BEING SOCIALLY AWARE STAVES OFF THE PAIN OF REGRET.
To get cracking at being socially aware is to treat others how they want to be treated, not how you would want to be treated. Learning how the cultural and family backgrounds influence the expectations of a co-worker where you are concerned gives on to a successful interaction. Listening and watching even more and for a longer period of time than you would with people from your own culture, collecting multiple observations and thinking before you jump to conclusions helps you to master the rules of ethnic, family and business culture. These processes help you to enhance your capacity to be socially aware. Asking questions helps you to clarify your observations and make them more understandable.
Asking questions, especially reflective ones, helps you to reach out to others and demonstrate that you are socially aware. A reflective question like “it looks as if you are feeling down over something. Did anything happen? helps you to clarify your observations and reveal to your interactant that you are interested in him or her as a person.
One of the major truths about being socially aware hinges on walking in another’s shoes in order to gain perspective and deeper understanding of the feelings and states of being and to become more constructive in the communication, necessary for nipping problems in the bud before they get out of hand. At all events, we stave off the pain of regret since we are more sensitive and productive in our responses.
You will be enlisted amongst those who are socially aware when you are willing and courageous enough to see yourself through the eyes of others. This allows you to set aright any misconceptions and lever up the communication atmosphere for more constructiveness. For instance, one may be mistaken for being passive in meetings while he or she is only being thoughtful before responding. Others’ perceptions of you often determine what opportunities they throw your way. So, making good any misconception is a beneficial thing to do.

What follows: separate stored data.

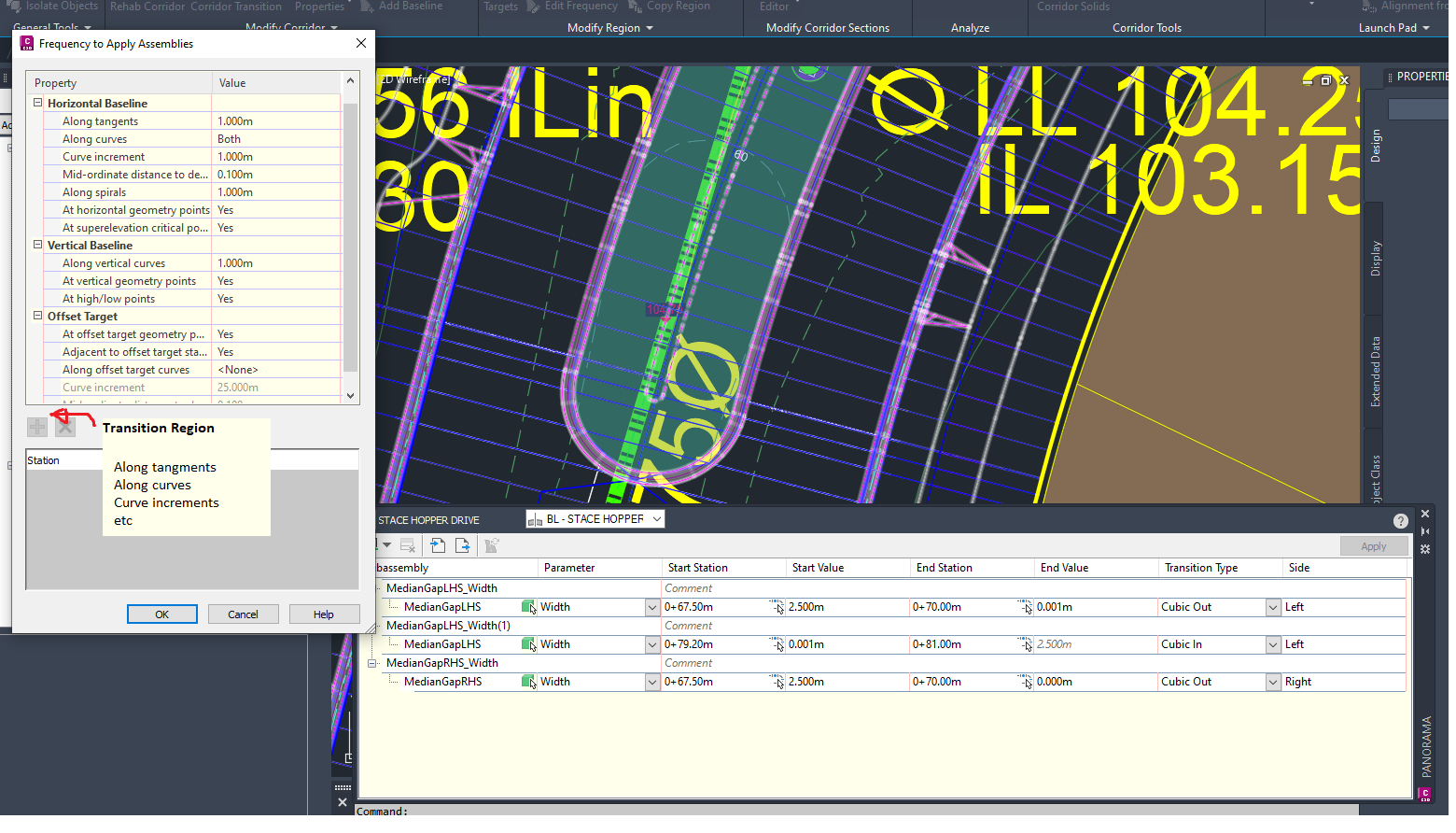Click the green toggle next to MedianGapLHS Width parameter
The width and height of the screenshot is (1456, 833).
[x=528, y=606]
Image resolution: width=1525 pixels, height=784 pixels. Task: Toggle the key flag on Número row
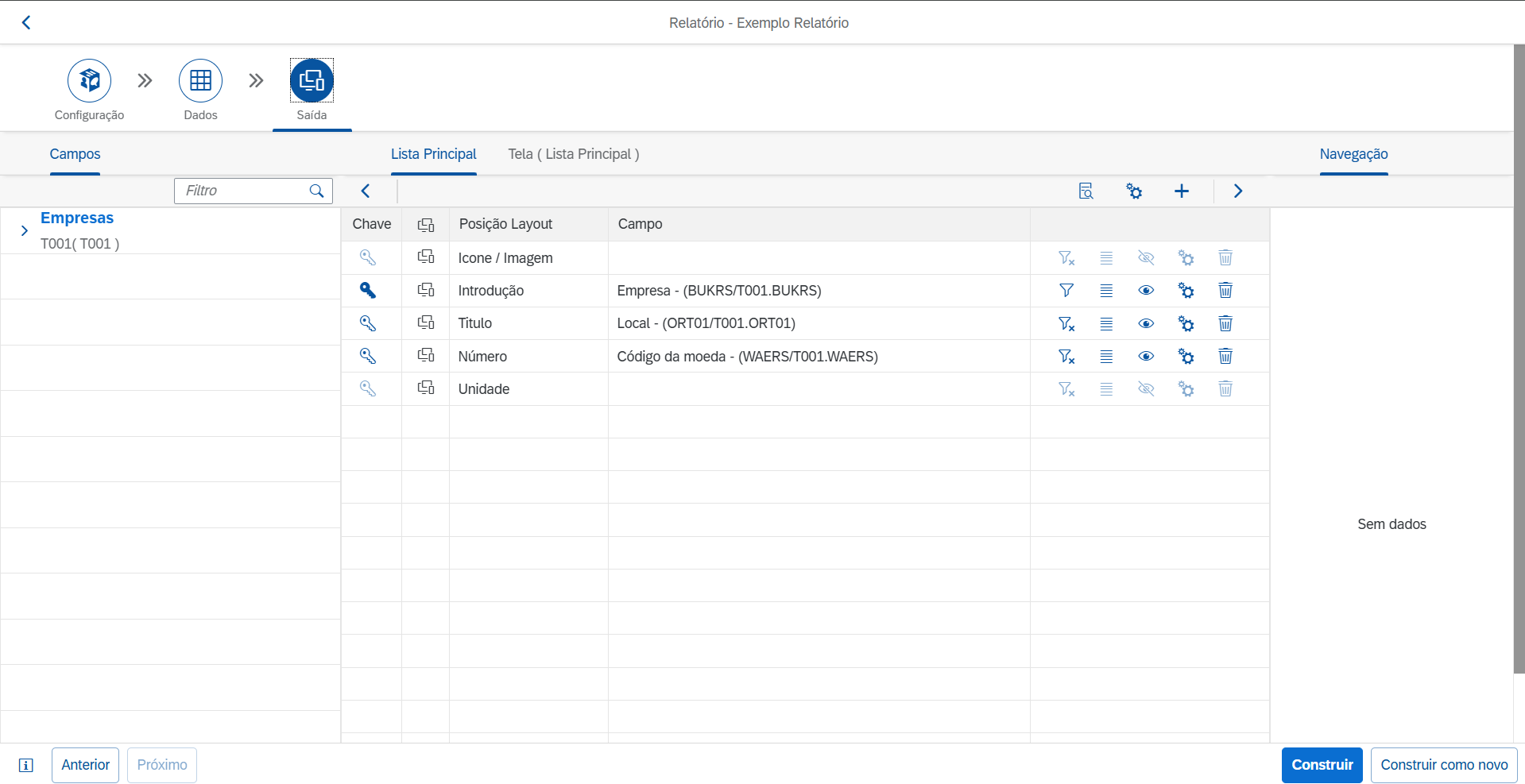click(367, 357)
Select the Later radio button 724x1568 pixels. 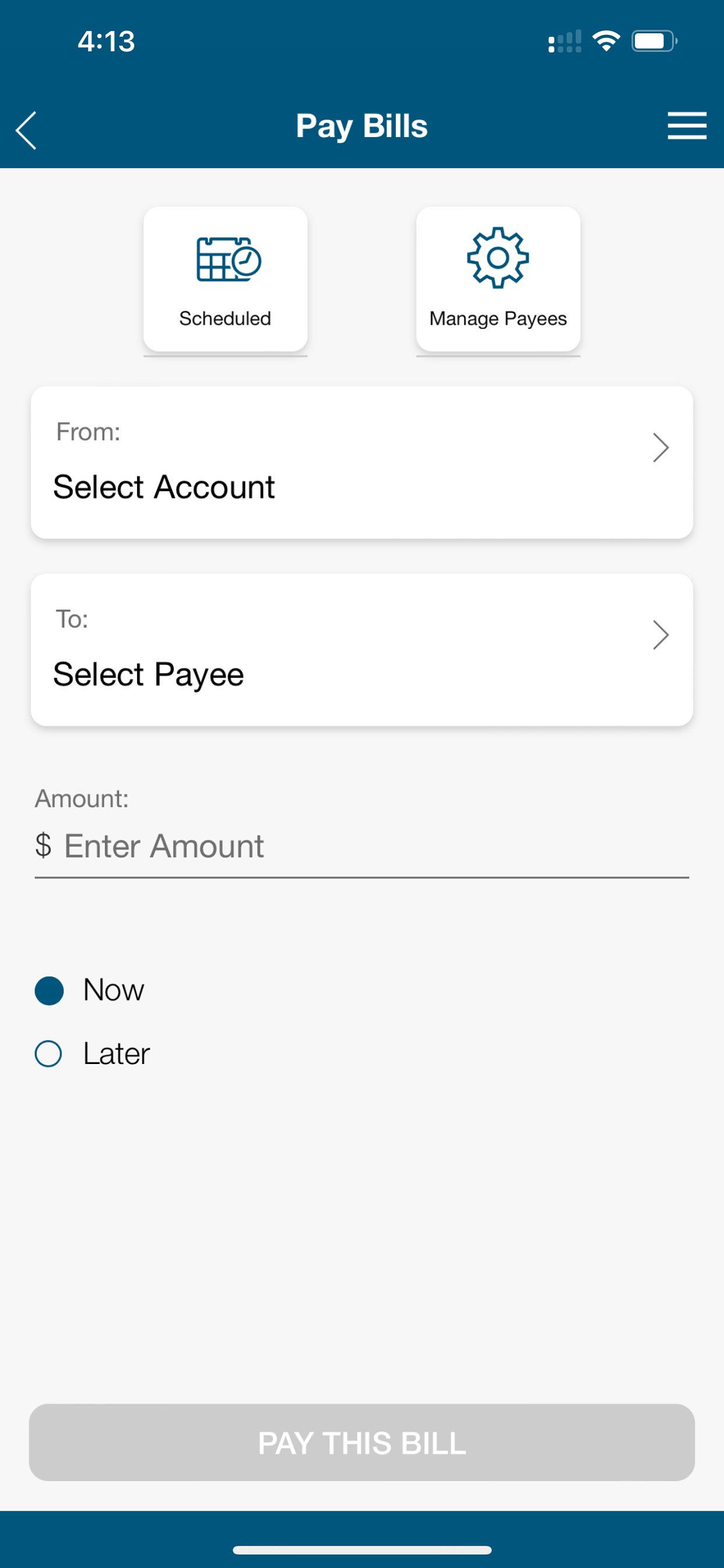48,1054
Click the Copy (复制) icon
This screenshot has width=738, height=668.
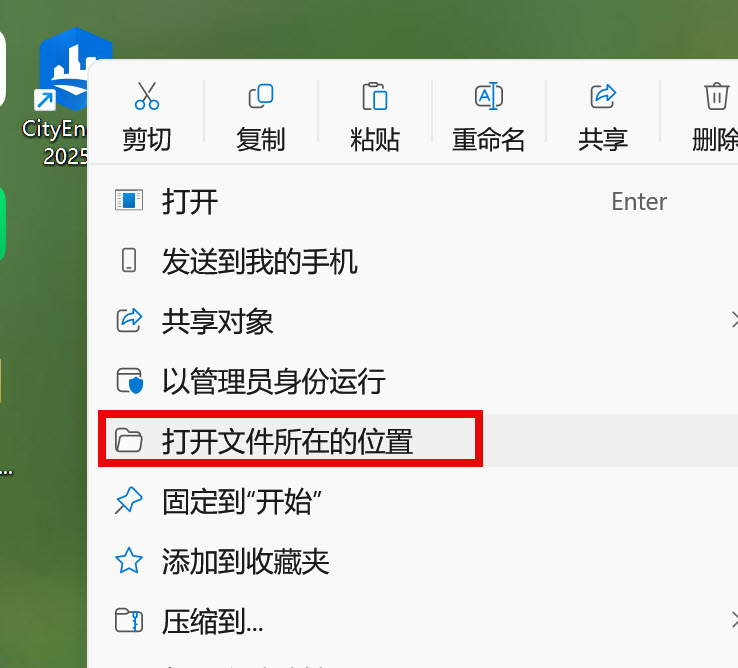261,96
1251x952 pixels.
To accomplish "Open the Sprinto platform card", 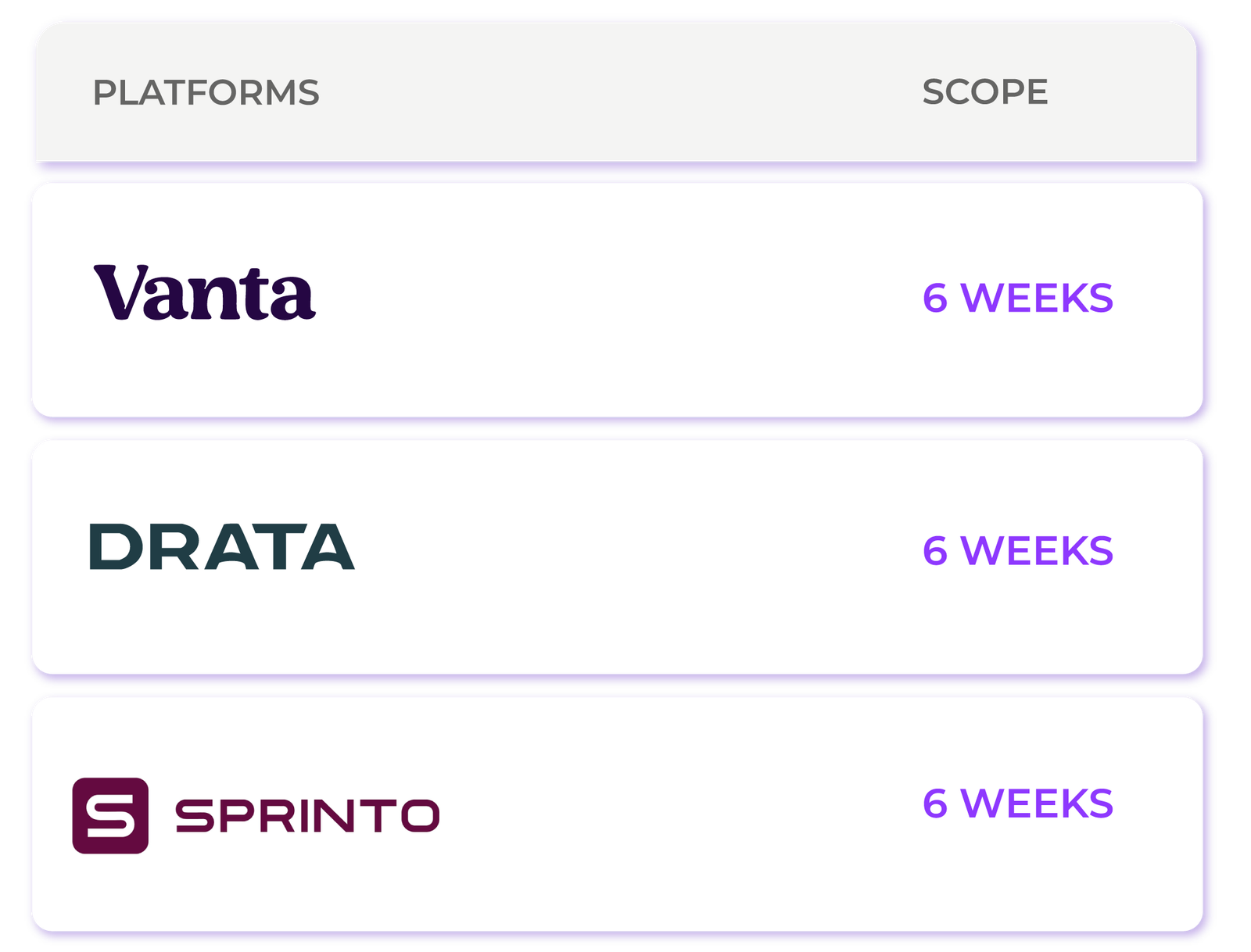I will pos(617,814).
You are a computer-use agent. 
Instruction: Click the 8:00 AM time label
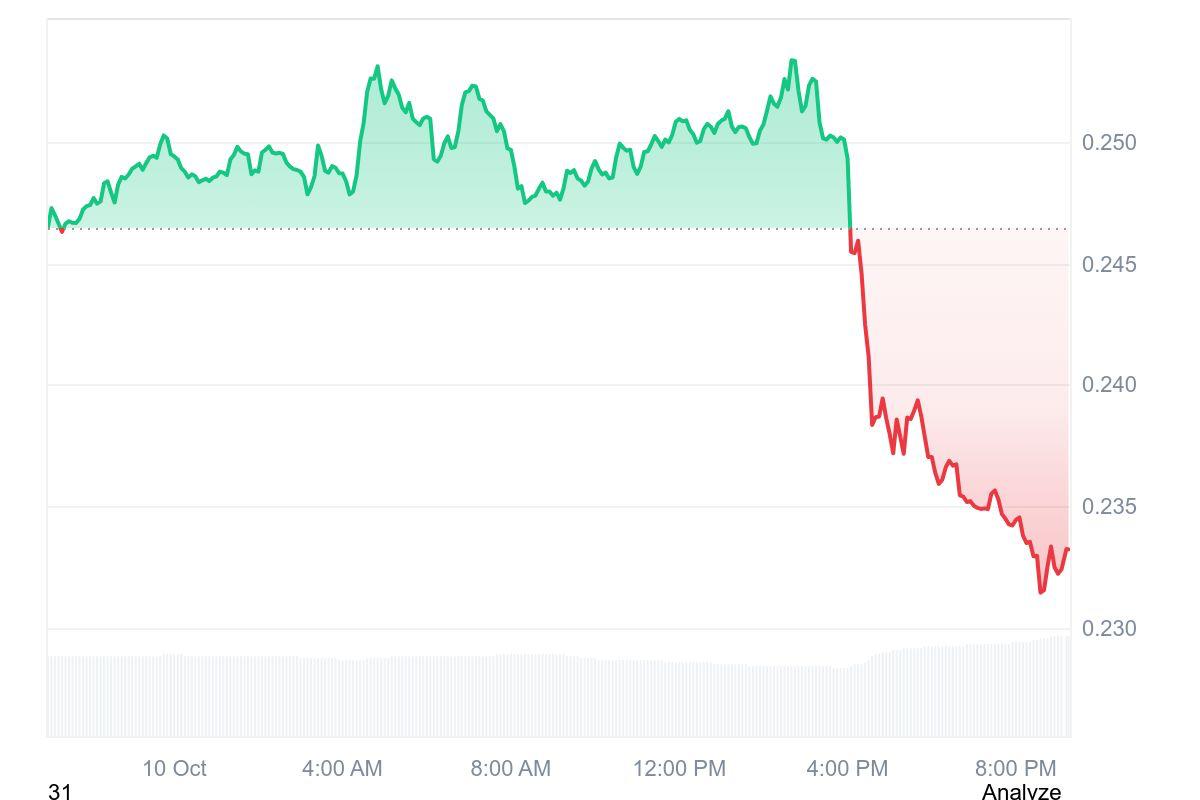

Sharpening our ability to discern safety, concern or shifts in group moods equips us to become more socially aware and to navigate through the diverse and often intricate social settings of our lives. Emotions are sometimes contagious and are revealed by the tone of voice and body language. Whether people are arranging themselves in groups or individually, whether they are talking and moving their hands are all questions that expose the mood of a room.